Methods: Mice carrying the human Arg719Trp mutation in the α-cardiac myosin heavy chain gene (αMHC719/+) were compared with wildtypes (WT). Myocardial wall thickness was measured on M-mode in vivo echocardiographic imaging. RNA and protein expression of the myocardial HIF1α as well as components of the nicotinamide adenine dinucleotide phosphate (NADPH)-oxidase was assessed ex vivo by real-time polymerase chain reaction (RT-PCR) and by western blot, respectively. ROS production was measured by electron paramagnetic resonance.

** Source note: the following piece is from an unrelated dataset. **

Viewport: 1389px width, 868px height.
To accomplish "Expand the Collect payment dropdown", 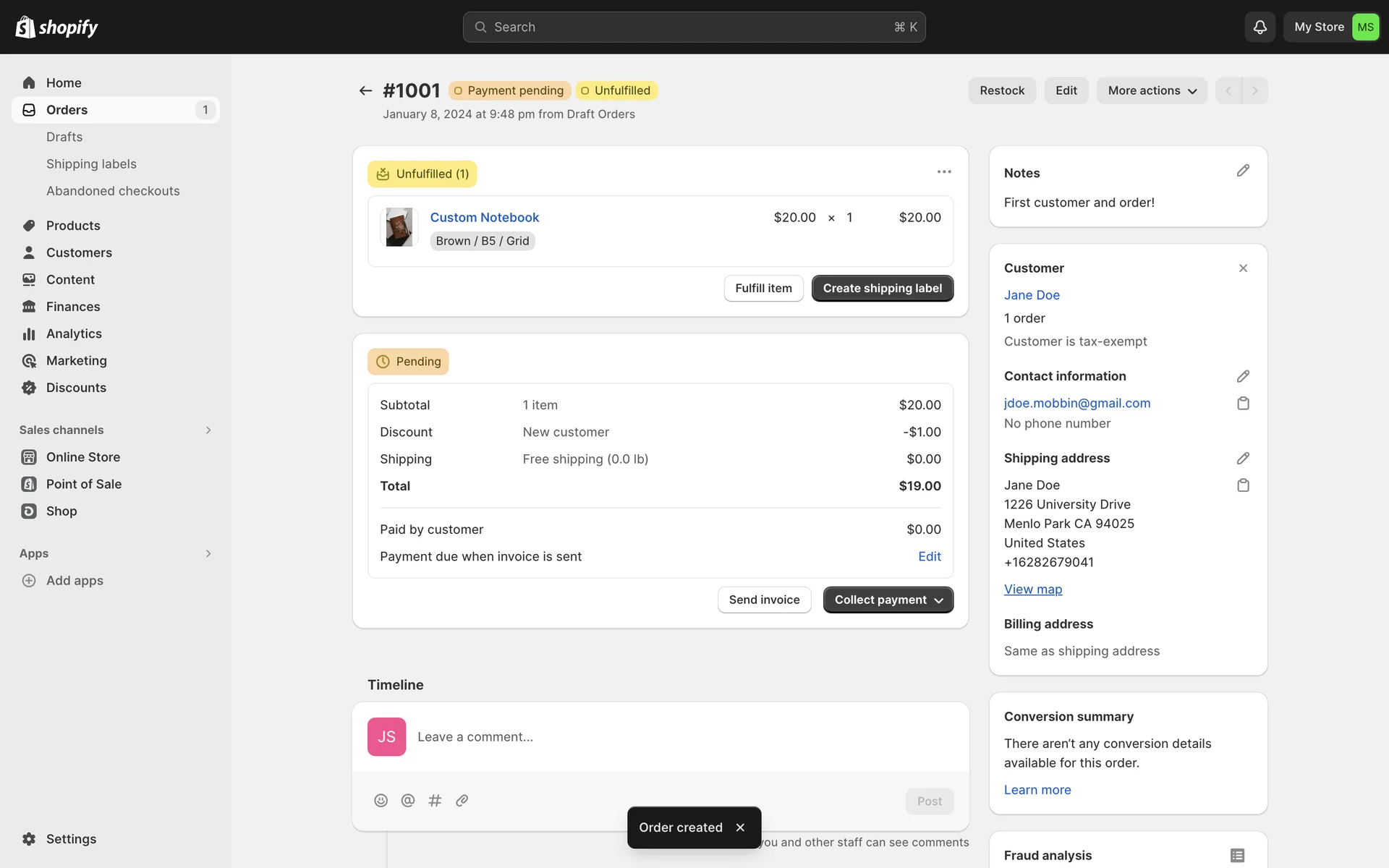I will pos(888,600).
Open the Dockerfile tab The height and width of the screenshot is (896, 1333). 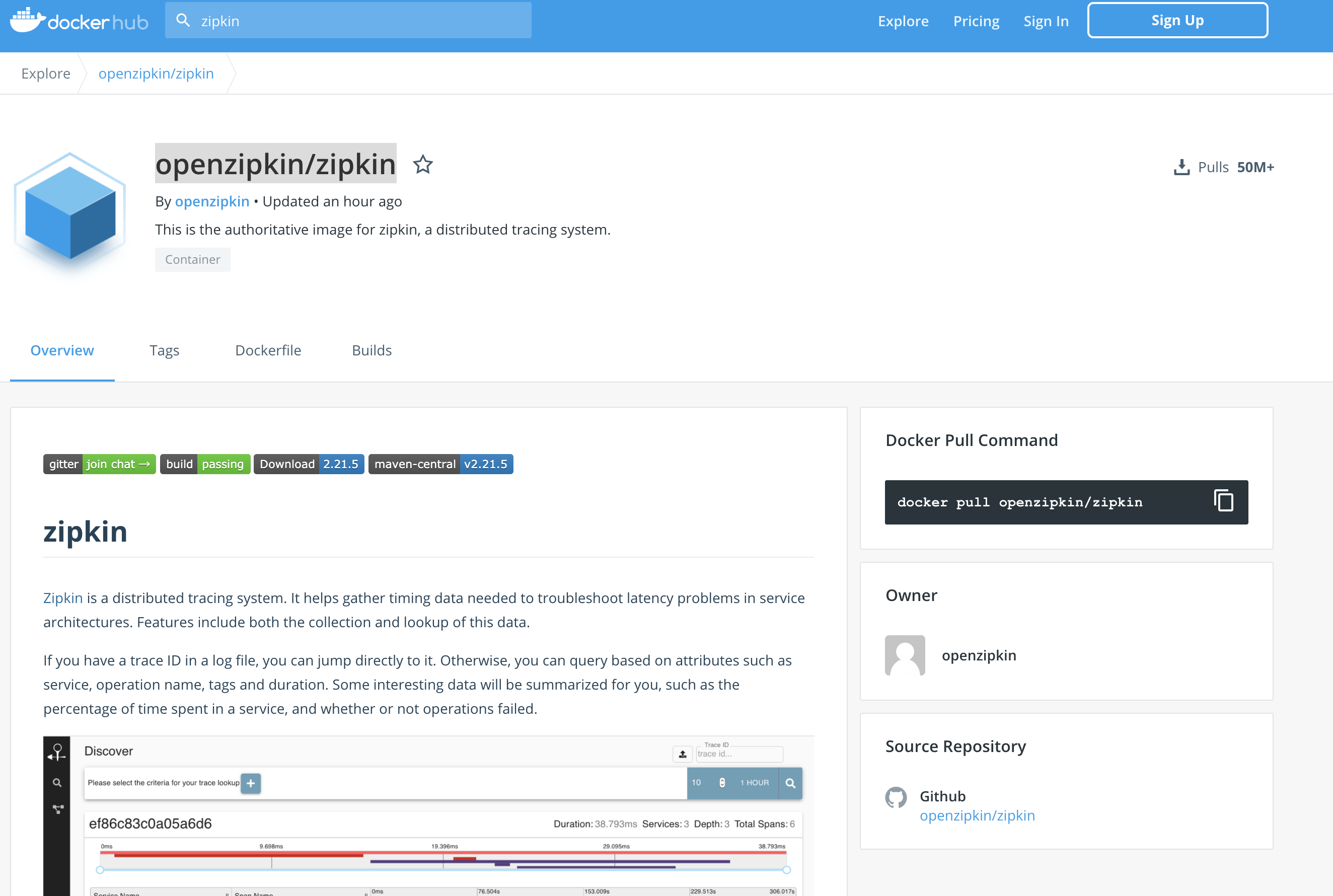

Results: αMHC719/+ mice developed hypertrophic cardiomyopathy. Myocardial HIF1α expression was increased on both the RNA as well as the protein level in αMHC719/+ as compared with WT mice. There was an upregulation of p22phox, an essential component of the NADPH-oxidase, on a protein but not on the RNA-level in αMHC719/+ as compared with WT mice (see [Table 1]). αMHC719/+ mice showed an increase in relative ROS- and superoxide-generation.
Conclusion: Activation of HIFs and increased ROS production suggest the influence of inflammatory pathways on pathogenesis in a murine HCM mouse model. These results might offer new treatment targets in HCM.